### PROBLEM SET
#1 List every case name in the opinion excerpt that is followed by a year in parentheses.
#2 Return the part of the opinion excerpt that runs from "In the case of Smith" up to and including "such a warrant.", with no changes.

### TEXT PASSAGE
———
In the case of People v. Horowitz, 21 NY2d 55 (233 NE2d 453) (1967), the court in a case almost on all fours with this case said: "This record does not show that any of the law enforcement officers had facts before them sufficient to indicate that this anonymous informer was reliable, or that the police had other information, not derived from the informer, which was sufficient, in itself, to constitute probable cause."
In this case before the court, the state made no effort to prove the reliability or credibility of the third person involved. When Jones developed it through cross examination the state merely, in an inadequate way, tried to establish the reliability and/or credibility of his (Boyd's) immediate informer, not the "friend." This was insufficient in the light of Spinelli, supra; Aguilar v. Texas, 378 U. S. 108 (84 SC 1509, 12 LE2d 723) (1963) and Galgano v. State, 147 Ga. App. 284 (248 SE2d 548) (1978)
. In this case we have hearsay twice compounded. That is to say, "hearsay on hearsay." Therefore, under this set of facts, where the informant is transmitting information that is not firsthand but from a "friend," the entire evaluation process must begin again at the second level of remoteness. The primary informant (the "friend") must then pass along sufficient data in sufficient detail so that the magistrate may again judge for himself (1) the credibility of the secondary informant and (2) the worth of that secondary informant's information. Spinelli, supra. In a case where hearsay evidence is twice compounded, that is "hearsay on hearsay," the reliability and/or credibility must be shown not only for the conduit-informant but for the ultimate observer-informant, as well. (The friend in this case.) People v. Holup, 289 NYS2d 19 (29 AD2d 923) (1968).
In the case of Smith v. State, 136 Ga. App. 17 (220 SE2d 11) (1975)
, this court dealt with the issuance of a search warrant based upon an affidavit supported by "hearsay on hearsay." In doing this, Smith set up the requirement to be met in order for such "hearsay on hearsay" to be admissible in support of such a warrant.
———
Records for locating displayed items

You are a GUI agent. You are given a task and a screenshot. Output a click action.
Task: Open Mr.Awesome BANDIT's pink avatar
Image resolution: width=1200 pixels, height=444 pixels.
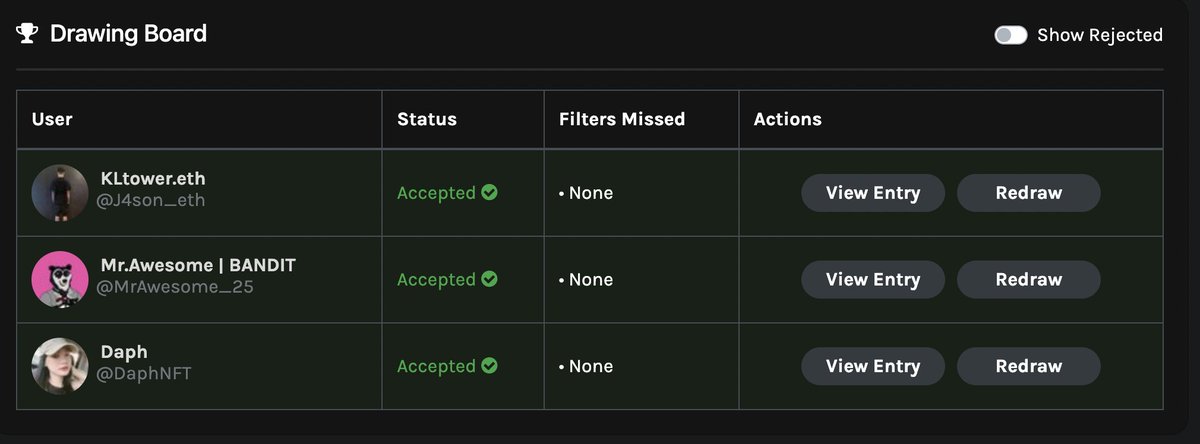(x=60, y=279)
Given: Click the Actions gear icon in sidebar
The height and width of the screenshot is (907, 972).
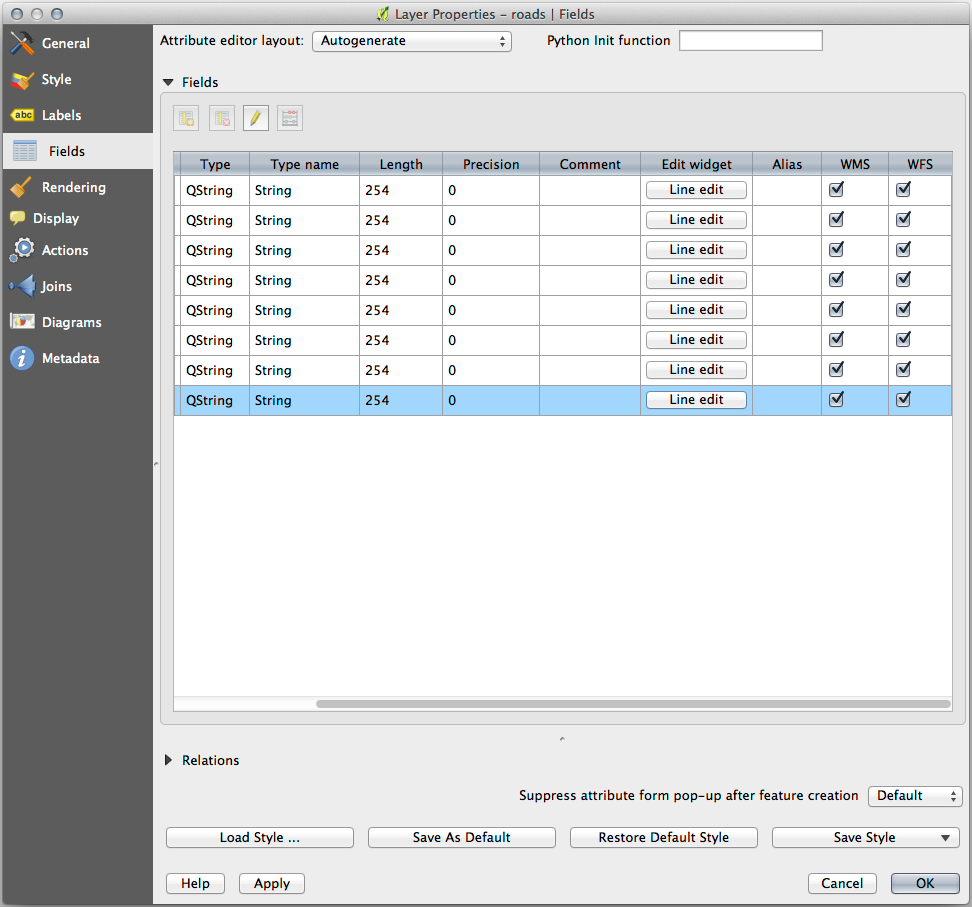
———
### RESULTS OF THE EXERCISE
#1 People v. Horowitz (1967); Aguilar v. Texas (1963); Galgano v. State (1978); People v. Holup (1968); Smith v. State (1975)

#2
In the case of Smith v. State, 136 Ga. App. 17 (220 SE2d 11) (1975)
, this court dealt with the issuance of a search warrant based upon an affidavit supported by "hearsay on hearsay." In doing this, Smith set up the requirement to be met in order for such "hearsay on hearsay" to be admissible in support of such a warrant.